A non-binary person using a laptop at work.

Counseling During COVID-19

During this time of isolation and distance, we want to offer more detail about how the Between Friends team is responding to the new challenges posed by COVID-19. The virus itself, and the measures that are being taken in the Chicago area to suppress its spread, pose specific dangers to the domestic violence survivors whom we serve.

“Unfortunately, telecounseling and virtual sessions are not options for most victims of domestic violence,” our head of counseling reports. “Many still live with abusive partners and used to use trips to work, to the grocery store, or to school pick-ups as a way to speak privately with trusted friends and family members, or to go to counseling sessions.”

At the moment, due to Illinois’ necessary shelter-in-place order, those opportunities are simply not available. To make matters worse, many abusive partners are using the shelter-in-place to control their partner.

For clients who are still living with their abuser, this social distancing and shelter-at-home policy can be especially scary and dangerous. Being forced to stay at home while under these already stressful public health conditions makes homelife feel even more tense and threatening for some. Clients feel more isolated and very few have virtual access to support, which is increasing their risk, compromising their safety, and making them more susceptible to more abuse.

Many of our clients receive services without their family or friends knowing. For folks who don’t have a safe and private home, maintaining communication has been challenging.

Meanwhile, many of our clients are also facing financial hardship, for the same reasons many across the country are. The difference is that their economic stability has often already been compromised by years of financial abuse and the continuing impact of abusive relationships even years after leaving. Our clients face many barriers to finding economic stability: Many clients work in the restaurant and hospitality industry, and the sudden loss of income they are experiencing is another challenge to their health and wellbeing.

Our counseling team has been working hard to ensure continuity of service. More than anyone — except the clients themselves — the counselors at Between Friends understand the challenges being faced in this unique moment.

Between Friends counselors are balancing the urgency they feel to support clients and offer comfort, with the need to maintain clients’ privacy and confidentiality over the course of this transition to remote services. Figuring out the technology and the safest ways to communicate with each client has taken a lot of effort and is a constant, ongoing process.

The challenges our counselors face include the fact that they are unable to offer all of the usual alternatives or courses of action, with so many ancillary social services being either unavailable or at least much more difficult to access.

Since our staff cannot currently rely on body language and visual cues to help communicate with clients, they have, in the words of one counselor, “slowing down and choosing my words especially carefully.”

◆ ◆ ◆ ◆ ◆

Prompt A — According to the counseling article, which industry do many clients work in?
Prompt B — Extract the stretch of the counseling article from "Many of our clients receive" through "has been challenging.", copying it word for word.
The material after the counseling article is separate from it.

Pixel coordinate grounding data
◆ ◆ ◆ ◆ ◆

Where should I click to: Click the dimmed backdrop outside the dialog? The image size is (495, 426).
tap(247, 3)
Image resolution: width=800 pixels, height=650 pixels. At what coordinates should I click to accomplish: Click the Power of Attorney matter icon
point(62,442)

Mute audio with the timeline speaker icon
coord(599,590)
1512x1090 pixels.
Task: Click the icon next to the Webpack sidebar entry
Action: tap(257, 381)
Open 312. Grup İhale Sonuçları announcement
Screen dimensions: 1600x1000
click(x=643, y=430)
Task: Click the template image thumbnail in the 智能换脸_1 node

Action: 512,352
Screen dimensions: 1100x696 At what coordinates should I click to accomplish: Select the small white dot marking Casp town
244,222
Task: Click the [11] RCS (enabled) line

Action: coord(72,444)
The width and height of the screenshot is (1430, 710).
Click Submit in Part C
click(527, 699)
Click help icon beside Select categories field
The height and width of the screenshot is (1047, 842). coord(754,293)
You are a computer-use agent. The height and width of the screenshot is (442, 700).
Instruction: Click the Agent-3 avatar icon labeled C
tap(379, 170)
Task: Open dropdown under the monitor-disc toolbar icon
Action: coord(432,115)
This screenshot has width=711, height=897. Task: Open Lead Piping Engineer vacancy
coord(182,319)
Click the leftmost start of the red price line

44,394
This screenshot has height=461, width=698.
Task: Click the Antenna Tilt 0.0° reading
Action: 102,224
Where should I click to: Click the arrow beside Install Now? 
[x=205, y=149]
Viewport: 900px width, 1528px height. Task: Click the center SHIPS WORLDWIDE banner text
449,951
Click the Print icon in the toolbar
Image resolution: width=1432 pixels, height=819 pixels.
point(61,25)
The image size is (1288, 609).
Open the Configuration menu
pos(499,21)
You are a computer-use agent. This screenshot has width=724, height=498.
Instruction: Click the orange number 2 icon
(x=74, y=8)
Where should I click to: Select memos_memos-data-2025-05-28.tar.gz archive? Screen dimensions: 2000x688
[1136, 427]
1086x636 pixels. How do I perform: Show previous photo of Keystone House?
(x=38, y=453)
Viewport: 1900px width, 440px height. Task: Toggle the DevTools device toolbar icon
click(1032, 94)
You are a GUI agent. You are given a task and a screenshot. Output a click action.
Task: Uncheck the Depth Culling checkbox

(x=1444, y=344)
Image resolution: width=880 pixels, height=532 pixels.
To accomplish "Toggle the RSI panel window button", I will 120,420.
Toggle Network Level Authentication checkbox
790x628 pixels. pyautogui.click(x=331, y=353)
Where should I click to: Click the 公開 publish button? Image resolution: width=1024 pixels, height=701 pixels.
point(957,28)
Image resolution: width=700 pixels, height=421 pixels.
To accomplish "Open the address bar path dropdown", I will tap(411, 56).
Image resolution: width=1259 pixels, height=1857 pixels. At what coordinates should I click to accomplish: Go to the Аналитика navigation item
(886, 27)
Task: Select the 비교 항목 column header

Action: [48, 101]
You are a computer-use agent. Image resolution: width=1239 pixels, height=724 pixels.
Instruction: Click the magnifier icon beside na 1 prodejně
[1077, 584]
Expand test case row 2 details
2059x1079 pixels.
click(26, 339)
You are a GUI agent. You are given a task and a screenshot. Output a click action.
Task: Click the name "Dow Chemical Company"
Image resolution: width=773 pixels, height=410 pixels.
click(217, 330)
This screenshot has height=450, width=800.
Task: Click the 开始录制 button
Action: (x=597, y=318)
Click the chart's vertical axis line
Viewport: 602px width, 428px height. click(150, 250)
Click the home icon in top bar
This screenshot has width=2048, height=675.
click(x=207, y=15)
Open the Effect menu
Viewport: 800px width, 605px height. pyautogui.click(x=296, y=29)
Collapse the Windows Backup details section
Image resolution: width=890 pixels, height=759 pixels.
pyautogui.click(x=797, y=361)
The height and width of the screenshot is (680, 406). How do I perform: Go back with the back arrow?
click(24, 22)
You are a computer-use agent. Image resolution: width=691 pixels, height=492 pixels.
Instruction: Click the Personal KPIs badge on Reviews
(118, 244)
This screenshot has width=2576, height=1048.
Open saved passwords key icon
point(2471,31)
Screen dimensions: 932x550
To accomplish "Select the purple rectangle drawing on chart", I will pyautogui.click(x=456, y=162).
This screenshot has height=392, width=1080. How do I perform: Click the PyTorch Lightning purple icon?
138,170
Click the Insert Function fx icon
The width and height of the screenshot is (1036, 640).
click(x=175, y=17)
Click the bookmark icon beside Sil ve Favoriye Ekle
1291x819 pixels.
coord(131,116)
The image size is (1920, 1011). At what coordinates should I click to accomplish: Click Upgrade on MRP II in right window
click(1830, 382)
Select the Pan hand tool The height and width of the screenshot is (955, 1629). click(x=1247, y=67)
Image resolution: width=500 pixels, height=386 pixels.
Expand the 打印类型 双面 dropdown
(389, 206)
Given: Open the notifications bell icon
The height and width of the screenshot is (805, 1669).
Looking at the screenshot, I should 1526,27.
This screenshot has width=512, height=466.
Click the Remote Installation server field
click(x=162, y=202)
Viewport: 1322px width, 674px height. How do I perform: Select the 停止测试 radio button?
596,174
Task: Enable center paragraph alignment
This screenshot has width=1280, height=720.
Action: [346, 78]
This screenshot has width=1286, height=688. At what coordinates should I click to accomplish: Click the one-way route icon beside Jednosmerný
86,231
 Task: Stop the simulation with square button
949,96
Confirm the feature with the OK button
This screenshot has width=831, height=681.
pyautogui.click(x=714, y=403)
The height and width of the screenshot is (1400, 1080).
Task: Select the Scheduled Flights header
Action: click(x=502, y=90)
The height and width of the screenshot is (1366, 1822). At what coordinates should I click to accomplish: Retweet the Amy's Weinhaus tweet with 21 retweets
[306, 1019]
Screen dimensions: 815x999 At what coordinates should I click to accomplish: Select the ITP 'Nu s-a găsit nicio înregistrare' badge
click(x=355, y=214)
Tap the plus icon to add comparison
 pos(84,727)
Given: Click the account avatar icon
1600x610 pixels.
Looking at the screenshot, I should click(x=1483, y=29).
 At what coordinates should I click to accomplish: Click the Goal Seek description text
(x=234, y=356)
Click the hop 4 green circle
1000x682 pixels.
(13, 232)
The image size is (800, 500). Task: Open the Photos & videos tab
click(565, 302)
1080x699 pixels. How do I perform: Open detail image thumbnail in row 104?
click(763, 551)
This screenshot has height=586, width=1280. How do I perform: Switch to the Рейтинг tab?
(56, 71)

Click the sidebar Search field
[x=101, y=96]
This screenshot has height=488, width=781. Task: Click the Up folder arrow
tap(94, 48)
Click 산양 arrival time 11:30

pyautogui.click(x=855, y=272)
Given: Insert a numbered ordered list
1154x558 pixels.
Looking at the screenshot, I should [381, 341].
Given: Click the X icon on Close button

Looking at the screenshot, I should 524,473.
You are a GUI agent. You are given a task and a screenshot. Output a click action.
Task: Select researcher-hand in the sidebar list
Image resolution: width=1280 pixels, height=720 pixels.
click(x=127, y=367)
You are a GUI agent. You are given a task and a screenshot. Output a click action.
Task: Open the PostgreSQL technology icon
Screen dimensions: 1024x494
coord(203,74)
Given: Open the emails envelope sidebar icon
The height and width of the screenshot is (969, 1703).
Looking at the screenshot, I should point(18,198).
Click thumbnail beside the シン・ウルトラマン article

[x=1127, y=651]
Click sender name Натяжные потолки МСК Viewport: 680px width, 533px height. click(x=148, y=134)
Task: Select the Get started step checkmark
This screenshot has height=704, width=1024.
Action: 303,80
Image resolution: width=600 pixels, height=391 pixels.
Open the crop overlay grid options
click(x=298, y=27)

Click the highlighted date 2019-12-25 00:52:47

◆ ◆ ◆ ◆ ◆

Final answer A — Many clients work in the restaurant and hospitality industry.

Final answer B —
Many of our clients receive services without their family or friends knowing. For folks who don’t have a safe and private home, maintaining communication has been challenging.